From: Ben Keene <seraphire@gmail.com>
To: Denton Liu <liu.denton@gmail.com>,
Ben Keene via GitGitGadget <gitgitgadget@gmail.com>
Cc: git@vger.kernel.org, Junio C Hamano <gitster@pobox.com>
Subject: Re: [PATCH v4 03/11] git-p4: add new helper functions for python3 conversion
Date: Thu, 5 Dec 2019 13:42:07 -0500 [thread overview]
Message-ID: <c6969495-912d-3364-9876-b7cb6a7a3e04@gmail.com> (raw)
In-Reply-To: <20191205104056.GA1192079@generichostname>
On 12/5/2019 5:40 AM, Denton Liu wrote:
> On Wed, Dec 04, 2019 at 10:29:29PM +0000, Ben Keene via GitGitGadget wrote:
>> From: Ben Keene <seraphire@gmail.com>
>>
>> Python 3+ handles strings differently than Python 2.7. Since Python 2 is reaching it's end of life, a series of changes are being submitted to enable python 3.7+ support. The current code fails basic tests under python 3.7.
>>
>> Change the existing unicode test add new support functions for python2-python3 support.
>>
>> Define the following variables:
>> - isunicode - a boolean variable that states if the version of python natively supports unicode (true) or not (false). This is true for Python3 and false for Python2.
>> - unicode - a type alias for the datatype that holds a unicode string. It is assigned to a str under python 3 and the unicode type for Python2.
>> - bytes - a type alias for an array of bytes. It is assigned the native bytes type for Python3 and str for Python2.
>>
>> Add the following new functions:
>>
>> - as_string(text) - A new function that will convert a byte array to a unicode (UTF-8) string under python 3. Under python 2, this returns the string unchanged.
>> - as_bytes(text) - A new function that will convert a unicode string to a byte array under python 3. Under python 2, this returns the string unchanged.

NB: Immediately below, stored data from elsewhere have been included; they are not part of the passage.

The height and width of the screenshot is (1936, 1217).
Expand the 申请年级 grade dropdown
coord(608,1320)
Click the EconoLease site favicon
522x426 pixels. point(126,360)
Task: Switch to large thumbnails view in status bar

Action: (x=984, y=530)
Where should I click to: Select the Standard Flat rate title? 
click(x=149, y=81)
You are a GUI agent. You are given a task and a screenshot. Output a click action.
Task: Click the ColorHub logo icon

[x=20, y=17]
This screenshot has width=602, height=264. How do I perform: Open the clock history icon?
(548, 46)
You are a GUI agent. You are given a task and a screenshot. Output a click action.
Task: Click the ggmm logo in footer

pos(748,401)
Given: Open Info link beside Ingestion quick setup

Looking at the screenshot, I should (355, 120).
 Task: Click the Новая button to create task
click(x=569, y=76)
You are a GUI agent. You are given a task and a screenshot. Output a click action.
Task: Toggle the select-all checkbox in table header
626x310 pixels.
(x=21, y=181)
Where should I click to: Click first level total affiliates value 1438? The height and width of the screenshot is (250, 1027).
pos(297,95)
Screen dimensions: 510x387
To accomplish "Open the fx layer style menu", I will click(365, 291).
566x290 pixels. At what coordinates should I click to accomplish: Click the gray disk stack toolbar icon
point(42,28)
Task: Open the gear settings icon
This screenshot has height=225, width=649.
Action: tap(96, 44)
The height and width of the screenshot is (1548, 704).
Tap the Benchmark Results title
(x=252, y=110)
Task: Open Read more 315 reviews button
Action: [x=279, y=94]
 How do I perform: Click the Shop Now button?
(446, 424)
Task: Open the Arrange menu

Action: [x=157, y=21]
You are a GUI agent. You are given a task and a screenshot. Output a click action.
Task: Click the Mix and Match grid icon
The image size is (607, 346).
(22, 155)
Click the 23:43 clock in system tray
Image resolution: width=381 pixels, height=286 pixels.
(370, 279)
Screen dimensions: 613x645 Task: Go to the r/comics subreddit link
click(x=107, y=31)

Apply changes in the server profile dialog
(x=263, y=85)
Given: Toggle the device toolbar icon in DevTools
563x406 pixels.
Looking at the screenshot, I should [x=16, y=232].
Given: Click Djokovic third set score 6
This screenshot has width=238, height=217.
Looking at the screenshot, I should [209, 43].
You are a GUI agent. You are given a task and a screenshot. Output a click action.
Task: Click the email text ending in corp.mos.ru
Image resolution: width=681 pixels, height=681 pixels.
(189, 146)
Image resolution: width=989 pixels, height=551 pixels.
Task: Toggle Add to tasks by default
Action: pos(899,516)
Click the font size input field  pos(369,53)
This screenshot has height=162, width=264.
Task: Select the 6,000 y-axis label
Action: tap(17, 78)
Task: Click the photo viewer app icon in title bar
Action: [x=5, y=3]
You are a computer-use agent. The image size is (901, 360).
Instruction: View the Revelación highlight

>> - to_unicode(text) - Converts a text string as Unicode(UTF-8) on both Python2 and Python3.
>>
>> Add a new function alias raw_input:
>> If raw_input does not exist (it was renamed to input in python 3) alias input as raw_input.
>>
>> The AS_STRING and AS_BYTES functions allow for modifying the code with a minimal amount of impact on Python2 support. When a string is expected, the as_string() will be used to convert "cast" the incoming "bytes" to a string type. Conversely as_bytes() will be used to convert a "string" to a "byte array" type. Since Python2 overloads the datatype 'str' to serve both purposes, the Python2 versions of these function do not change the data, since the str functions as both a byte array and a string.
> How come AS_STRING and AS_BYTES are all-caps here?
I changed them. I used all caps to designate that they are code string.
I changed them to as_string() and as_bytes()
>
>> basestring is removed since its only references are found in tests that were changed in the previous change list.
>>
>> Signed-off-by: Ben Keene <seraphire@gmail.com>
>> (cherry picked from commit 7921aeb3136b07643c1a503c2d9d8b5ada620356)
>> ---
>> git-p4.py | 70 +++++++++++++++++++++++++++++++++++++++++++++++++++----
>> 1 file changed, 66 insertions(+), 4 deletions(-)
>>
>> diff --git a/git-p4.py b/git-p4.py
>> index 0f27996393..93dfd0920a 100755
>> --- a/git-p4.py
>> +++ b/git-p4.py
>> @@ -32,16 +32,78 @@
>> unicode = unicode
>> except NameError:
>> # 'unicode' is undefined, must be Python 3
>> - str = str
>> + #
>> + # For Python3 which is natively unicode, we will use
>> + # unicode for internal information but all P4 Data
>> + # will remain in bytes
>> + isunicode = True
>> unicode = str
>> bytes = bytes
>> - basestring = (str,bytes)
>> +
>> + def as_string(text):
>> + """Return a byte array as a unicode string"""
>> + if text == None:
> Nit: use `text is None` instead. Actually, any time you're checking an
> object to see if it's None, you should use `is` instead of `==` since
> there's usually only one None reference.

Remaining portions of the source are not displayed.